Lauren asks if she can pitch some ideas for the show. The first one is “Mochahantas, a sexier, slavier version of Pocahontas.”
“You’re gonna be cool if we use it, right?” asks Glazer. “Or are you gonna sue us?” asks Jacobson.
Lauren assures them that she won’t be in a position to sue if they use her ideas, because her head will have exploded. She gives them a phrase, “all fleek everything,” that Glazer has to explain to Jacobson. (“It’s just like ‘on point,’ like ‘You’ve got an outfit on fleek!’ ”) Then Lauren offers a phrase her brother uses in the manner of “That’s my nigga”: “That’s my Jew!”
“Thank your brother. He’s probably really hot,” says Glazer.
“Oh my God, do you want to fuck him?” asks Lauren. “He loves Jewish girls.”
“What is with black people and Jewish people? Why are they, like, so horny for each other?” says Glazer. “It’s so weird. It’s such a fucking thing, and everybody in New York knows it.”
The conversation gets weirder when Lauren mentions that her brother divides Asians based on what white stereotype they follow: “Chinese people are like the Wasps of Asians, Laotians are like the white people who are voluntarily homeless but superrich.”

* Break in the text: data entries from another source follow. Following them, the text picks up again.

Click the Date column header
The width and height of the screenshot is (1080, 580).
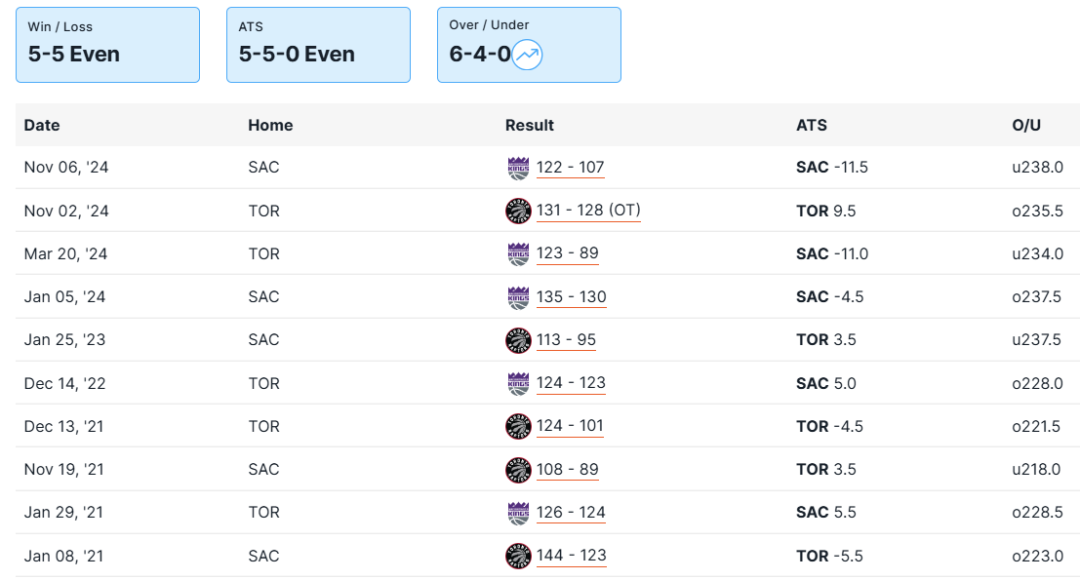click(x=42, y=125)
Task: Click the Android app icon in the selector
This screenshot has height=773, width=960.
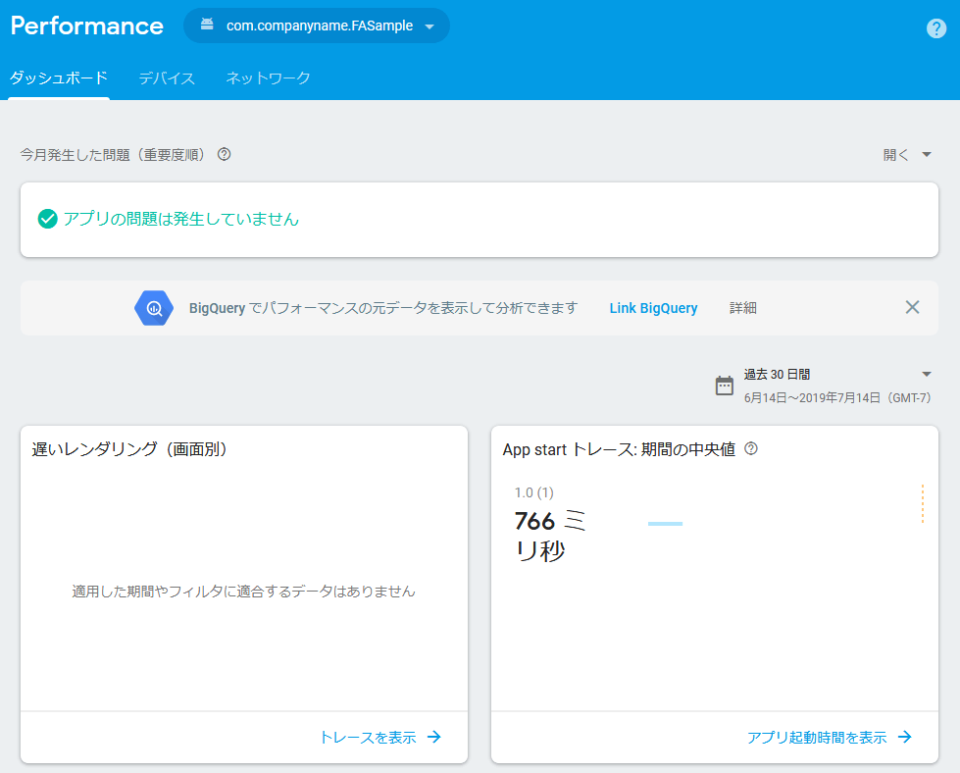Action: coord(207,26)
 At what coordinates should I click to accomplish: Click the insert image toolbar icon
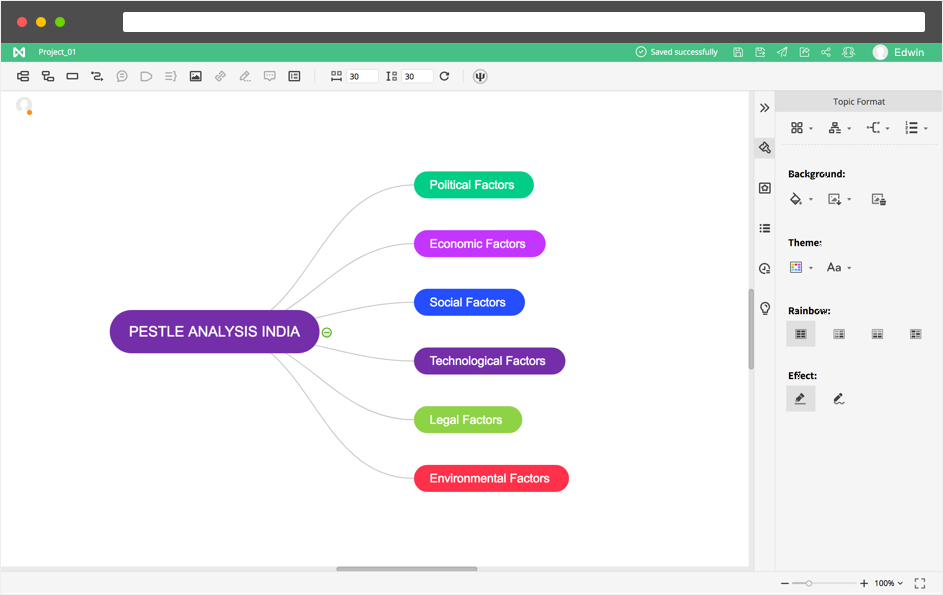(x=196, y=76)
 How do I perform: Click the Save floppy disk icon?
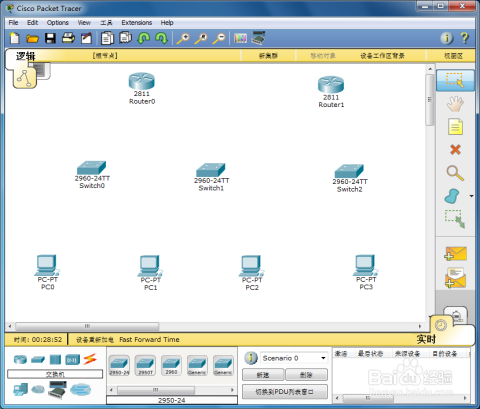pos(50,38)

Glazer is still engaging, but Jacobson is clearly feeling a bit uncomfortable, and Lauren offers her brother to them once again: “He will suck your pussy all fucking night.” Then the woman offers one last idea: “Niglets.”
This is where Glazer draws the line. Comedy-wise, Donald Glover has already covered the topic of tiny black people, and besides, “I’m fucking white. We’re not going to say ‘niglets’ on our show, you know. We’re white as fuck.”
“Can you say ‘cuntastic’?” (No.) “Can you say ‘cuntery’?” (No.) “Can you say ‘sluttery’?”
“We could, but I don’t want to,” says Glazer. “Sluttery feels so negative,” says Jacobson.
“I mean, I like sluts,” says Glazer. “Well, it was awesome meeting you! Thank you so much for all of this material.”
Jacobson steps out into the street to hail a cab and is surprised to see Glazer right by her side. “I’m scared for my safety,” Glazer says in her terrified-baby voice. They hop in together.
*This article appears in the March 9, 2015 issue of New York Magazine.